This readme describes how to configure Greenplum and Minio and uses S3 extension to access objects that are stored inside Minio.
Feel free to propose changes and improvements.
This document assumes you have basic working knowledge to use docker, docker-compose and Linux/Mac terminal.
By default, docker-compose-minio.yml configures both Greenplum and Minio instances. You can change the settings by editing the yml file.
To run this docker-compose, type the command below in the root directory. If you are running this command for the first time, it downloads all the required images from hub.docker.com.
$ ./runDocker.sh -t minio -c up
Creating minio4 ... done
Creating minio1 ... done
Creating minio3 ... done
Creating minio2 ... done
Creating gpdb-minio ... done
Creating minioclient ... done
Attaching to minio3, minio4, minio1, minio2, gpdb-minio, minioclient
minio3 | Created minio configuration file successfully at /root/.minio
minio1 | Created minio configuration file successfully at /root/.minio
minio4 | Created minio configuration file successfully at /root/.minio
minio2 | Created minio configuration file successfully at /root/.minio
minio1 |
-
Use your browser to access this URL http://localhost:9001/minio/login.
-
Enter "minio" for Access Key.

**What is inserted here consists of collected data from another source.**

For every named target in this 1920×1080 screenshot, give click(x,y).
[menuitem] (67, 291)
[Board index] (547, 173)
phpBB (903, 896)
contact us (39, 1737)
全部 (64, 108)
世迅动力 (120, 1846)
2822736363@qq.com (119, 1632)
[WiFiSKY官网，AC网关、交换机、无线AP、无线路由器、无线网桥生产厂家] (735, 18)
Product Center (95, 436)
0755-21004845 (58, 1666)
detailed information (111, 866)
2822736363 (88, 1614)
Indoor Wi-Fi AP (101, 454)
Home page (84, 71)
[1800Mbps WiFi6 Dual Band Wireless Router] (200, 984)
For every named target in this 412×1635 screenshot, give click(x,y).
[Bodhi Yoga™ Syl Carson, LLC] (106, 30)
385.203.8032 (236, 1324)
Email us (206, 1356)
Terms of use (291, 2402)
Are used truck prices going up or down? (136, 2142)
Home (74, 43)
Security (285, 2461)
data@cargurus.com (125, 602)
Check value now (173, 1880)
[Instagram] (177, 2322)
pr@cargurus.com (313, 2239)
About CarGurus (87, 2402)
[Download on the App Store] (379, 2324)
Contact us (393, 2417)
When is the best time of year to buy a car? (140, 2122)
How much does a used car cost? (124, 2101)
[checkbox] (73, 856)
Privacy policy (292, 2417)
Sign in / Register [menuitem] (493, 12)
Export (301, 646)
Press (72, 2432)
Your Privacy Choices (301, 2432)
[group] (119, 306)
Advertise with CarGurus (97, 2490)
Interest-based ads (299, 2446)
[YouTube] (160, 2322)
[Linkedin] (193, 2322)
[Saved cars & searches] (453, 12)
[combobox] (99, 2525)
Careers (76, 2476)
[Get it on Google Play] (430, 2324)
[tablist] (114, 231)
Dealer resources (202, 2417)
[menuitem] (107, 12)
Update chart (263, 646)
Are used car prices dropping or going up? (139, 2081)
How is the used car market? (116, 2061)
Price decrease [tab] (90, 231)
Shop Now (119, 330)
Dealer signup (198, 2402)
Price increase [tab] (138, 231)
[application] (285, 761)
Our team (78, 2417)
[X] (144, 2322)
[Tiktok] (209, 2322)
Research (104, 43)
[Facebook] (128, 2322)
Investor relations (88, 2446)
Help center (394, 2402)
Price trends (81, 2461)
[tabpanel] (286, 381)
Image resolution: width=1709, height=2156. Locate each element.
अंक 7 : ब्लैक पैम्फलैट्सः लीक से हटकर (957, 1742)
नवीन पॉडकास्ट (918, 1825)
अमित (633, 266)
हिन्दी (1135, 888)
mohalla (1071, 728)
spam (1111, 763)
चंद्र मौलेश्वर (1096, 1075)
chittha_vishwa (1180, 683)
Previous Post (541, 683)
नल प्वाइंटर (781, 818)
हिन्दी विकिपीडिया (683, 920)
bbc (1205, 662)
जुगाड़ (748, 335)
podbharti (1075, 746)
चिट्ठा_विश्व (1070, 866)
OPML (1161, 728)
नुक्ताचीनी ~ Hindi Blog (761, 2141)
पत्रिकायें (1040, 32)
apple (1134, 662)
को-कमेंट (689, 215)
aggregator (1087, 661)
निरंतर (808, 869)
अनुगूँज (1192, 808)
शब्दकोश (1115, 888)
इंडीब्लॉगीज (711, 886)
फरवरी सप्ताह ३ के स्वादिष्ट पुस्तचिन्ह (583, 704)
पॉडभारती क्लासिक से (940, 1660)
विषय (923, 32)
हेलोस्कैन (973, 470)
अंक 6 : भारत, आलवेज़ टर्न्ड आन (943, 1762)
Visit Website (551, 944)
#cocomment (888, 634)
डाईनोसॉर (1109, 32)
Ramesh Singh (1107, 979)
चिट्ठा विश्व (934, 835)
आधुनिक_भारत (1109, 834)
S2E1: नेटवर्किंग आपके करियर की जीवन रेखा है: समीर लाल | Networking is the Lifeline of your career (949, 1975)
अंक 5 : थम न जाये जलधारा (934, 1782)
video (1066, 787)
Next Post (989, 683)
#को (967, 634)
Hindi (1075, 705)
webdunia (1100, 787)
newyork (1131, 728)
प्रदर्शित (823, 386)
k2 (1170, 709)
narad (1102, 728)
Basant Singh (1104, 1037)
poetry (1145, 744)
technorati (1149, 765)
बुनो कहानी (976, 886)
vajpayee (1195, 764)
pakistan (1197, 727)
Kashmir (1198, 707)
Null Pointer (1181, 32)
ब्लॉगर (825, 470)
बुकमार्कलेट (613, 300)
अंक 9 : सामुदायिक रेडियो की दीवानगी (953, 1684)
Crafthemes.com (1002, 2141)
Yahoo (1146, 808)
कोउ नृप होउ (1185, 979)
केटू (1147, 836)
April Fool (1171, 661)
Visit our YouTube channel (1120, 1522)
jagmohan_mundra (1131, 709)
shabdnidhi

Enter "minio123" for Secret Key.
-
Verify the minio console shows 3 files are created.
read_stocks.sql
stocks.csv
testdata.csv
- Use docker command to access GPDB docker instance.
$ docker exec -it gpdb-minio bash
root@gpdb-minio:/#
- Use "startGPDB.sh" script to start Greenplum instance
root@gpdb-minio:/# startGPDB.sh
SSHD isn't running
* Starting OpenBSD Secure Shell server sshd [ OK ]
SSHD is running...
20180413:18:59:52:000084 gpstart:gpdb-minio:gpadmin-[INFO]:-Starting gpstart with args: -a
20180413:18:59:52:000084 gpstart:gpdb-minio:gpadmin-[INFO]:-Gathering information and validating the environment...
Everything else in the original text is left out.